Without Borders

I’ve never liked walls or borders. Much of my work as a teacher, a “preacher”, and a writer focuses on ways to bring together people from different cultures, languages, and points of view.

I’m delighted that Résonance, a curated Franco-American literary journal from the University of Maine’s Digital Commons, published my poem Curling, Before. The theme of Volume 3 was Borderlands: North and South.

A special thanks to Judith Cassidy, a Canadian friend and enthusiastic curling coach. She is an inspiration.

Curling, Before

Back then, folks living on each side of the border used to play the game together.
One sheet of ice between them, a couple of brooms, eight spinning granite stones.

All along Lake Mephrémagog, neighbors would
turn up on a Saturday night, coming from one town or another.

With their grippers and their sliders,
their Anglo-Saxon curses and their tabernaques.

Side by side, they’d curl away the winter, bleak and long.

Inside the clubhouse, les éclats, les blagues, the gentle ribbings, the rise of steam from a thermos of shared coffee.
Under the soft yellow lights, one couldn’t tell a maple leaf from a star, the fleur de lys from a stripe.

Back then, there were no checkpoints. Not really. A sleepy douanier, perhaps. A wave of the hand as Vermonters freely crossed the pines. A nod of the head as Quebeckers sauntered onto Main Street.
Neighbors, emmitouflé or buttoned-up, just walked across
the bridge to cheer each other on.

Maybe they still curl on the Quebec side, or maybe they don’t. Maybe it’s cold and quiet there, dark, like it is here.

Published by

Gabriella Brand

Gabriella Brand is a writer, adventurer, and educational consultant. She can't stop teaching and learning foreign languages. She would like to walk on all the continents (three more to go!). Her husband is extremely patient and her children are, fortunately, all grown up.

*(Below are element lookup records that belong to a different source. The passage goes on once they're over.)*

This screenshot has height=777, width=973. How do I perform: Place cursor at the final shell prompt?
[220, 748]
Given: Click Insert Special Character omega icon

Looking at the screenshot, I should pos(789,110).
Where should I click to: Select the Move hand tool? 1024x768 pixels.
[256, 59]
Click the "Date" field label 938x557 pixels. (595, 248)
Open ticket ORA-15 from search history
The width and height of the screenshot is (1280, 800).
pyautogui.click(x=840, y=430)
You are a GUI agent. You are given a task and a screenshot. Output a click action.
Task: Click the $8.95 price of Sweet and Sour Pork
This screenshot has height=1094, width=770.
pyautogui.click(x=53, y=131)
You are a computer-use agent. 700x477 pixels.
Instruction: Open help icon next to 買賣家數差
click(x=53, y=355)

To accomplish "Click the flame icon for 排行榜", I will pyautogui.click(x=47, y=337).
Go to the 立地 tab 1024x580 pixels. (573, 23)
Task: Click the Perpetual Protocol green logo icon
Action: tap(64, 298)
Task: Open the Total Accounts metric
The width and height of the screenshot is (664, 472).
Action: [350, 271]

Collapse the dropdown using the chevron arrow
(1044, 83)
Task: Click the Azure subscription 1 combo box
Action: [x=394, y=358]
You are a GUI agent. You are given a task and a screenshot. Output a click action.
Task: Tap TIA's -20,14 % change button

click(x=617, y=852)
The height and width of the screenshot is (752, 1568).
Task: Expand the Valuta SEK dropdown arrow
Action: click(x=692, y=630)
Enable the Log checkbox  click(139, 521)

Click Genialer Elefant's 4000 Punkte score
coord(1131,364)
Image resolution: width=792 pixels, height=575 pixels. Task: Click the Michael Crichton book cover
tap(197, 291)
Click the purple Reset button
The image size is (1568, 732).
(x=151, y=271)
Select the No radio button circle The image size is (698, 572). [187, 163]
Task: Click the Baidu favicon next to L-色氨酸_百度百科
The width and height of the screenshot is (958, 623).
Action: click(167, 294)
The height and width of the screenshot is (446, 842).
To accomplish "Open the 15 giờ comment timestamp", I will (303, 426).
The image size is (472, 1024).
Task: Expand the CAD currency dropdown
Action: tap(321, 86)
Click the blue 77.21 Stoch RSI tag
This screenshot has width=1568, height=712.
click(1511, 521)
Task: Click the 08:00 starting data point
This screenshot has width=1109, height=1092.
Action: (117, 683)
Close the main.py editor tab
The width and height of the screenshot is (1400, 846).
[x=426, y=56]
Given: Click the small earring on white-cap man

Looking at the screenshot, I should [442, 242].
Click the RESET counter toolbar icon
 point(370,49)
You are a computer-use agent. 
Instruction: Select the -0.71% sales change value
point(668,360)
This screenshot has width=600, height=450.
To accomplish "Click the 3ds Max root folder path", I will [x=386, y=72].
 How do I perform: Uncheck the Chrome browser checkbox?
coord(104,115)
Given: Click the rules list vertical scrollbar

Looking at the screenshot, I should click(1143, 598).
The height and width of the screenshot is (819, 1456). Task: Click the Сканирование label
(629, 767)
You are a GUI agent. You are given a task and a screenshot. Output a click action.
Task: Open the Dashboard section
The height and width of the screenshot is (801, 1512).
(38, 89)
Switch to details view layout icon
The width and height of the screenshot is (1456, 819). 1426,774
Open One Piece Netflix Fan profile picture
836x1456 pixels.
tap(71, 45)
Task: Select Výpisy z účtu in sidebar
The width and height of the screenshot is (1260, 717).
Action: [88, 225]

8 thoughts on “Without Borders”

  1. Hi,Thanks for mentioning me – an honor. Do you send these to Joyce? If not, I am going to forward it to her. I have already forwarded it to Kathy.When we next talk, soon I hope, I will explain why some of your story isn’t quite true, but I really like what you have written.The idea of the camaradery between the cultures is great to realize actually happens, for those who don’t live near the border. Thanks for sending it.Judy


  2. Gabriella Ton texte me rappelle de bons souvenirs lorsque le samedi soir on se rendait au drive in a Newport Vermont.Pas besoin de passeport,ni de questions.C’etait si simple et agréable. Notre dernière expérience quand on est allé avec le camper en Caroline à été vraiment traumatisante.Ca nous enlève le goût et le désir d’y retourner. Tellement dommage

    Le lun. 26 avr. 2021 4:54 p.m., Gabriella Brand a écrit :

    > Gabriella Brand posted: ” I’ve never liked walls or borders. Much of my > work as a teacher, a “preacher”, and a writer focuses on ways to bring > together people from different cultures, languages, and points of view. I’m > delighted that Résonance, a curated Franco-American lite” >


  3. Beautiful, Gabriella, both your writing and the cross-border “camaraderie,” as Judith wrote (I had first written “neighborliness” but “camaraderie” is a better description). Is there any possibility of also publishing an audio version, so that people like me who do not know much French or how to pronounce it could hear it as part of the story?


  4. I enjoyed this story, Gabriella. You are a person without walls….you share your writing, your ideas, your home, you, with so many of us. I think you appreciate others without walls, as well. Best,Louise


  5. Gabriella, I love thinking about that ease crossing borders. I grew up on a border town, my bedroom window opened to a view across the St. John River to Madawaska, Maine, Doug’s potato country. Our Canadian-American communities, anchored in the mill on both sides of the border, mixed everything–church, junior choir, Explorers, C.G.I.T–even schools, in small ways. The coach of the Madawaska basketball team asked me if I would consider playing for his team. I was too busy–or too small-minded–to work that one out, but my best friend was American from Madawaska. I have a curling poem, but I can’t find it. ( ;


    1. Yes, borders make such little sense. In Switzerland , they would close the border to strawberries from z Italy as soon as the later ripening Swiss berries were ready. It always made me laugh to imagine an Italian strawberry trying to bribe a douanier.

      If you want to change the way your email connects to my website, I think you could just follow me again by clicking the Follow button. Then we could cancel the other email.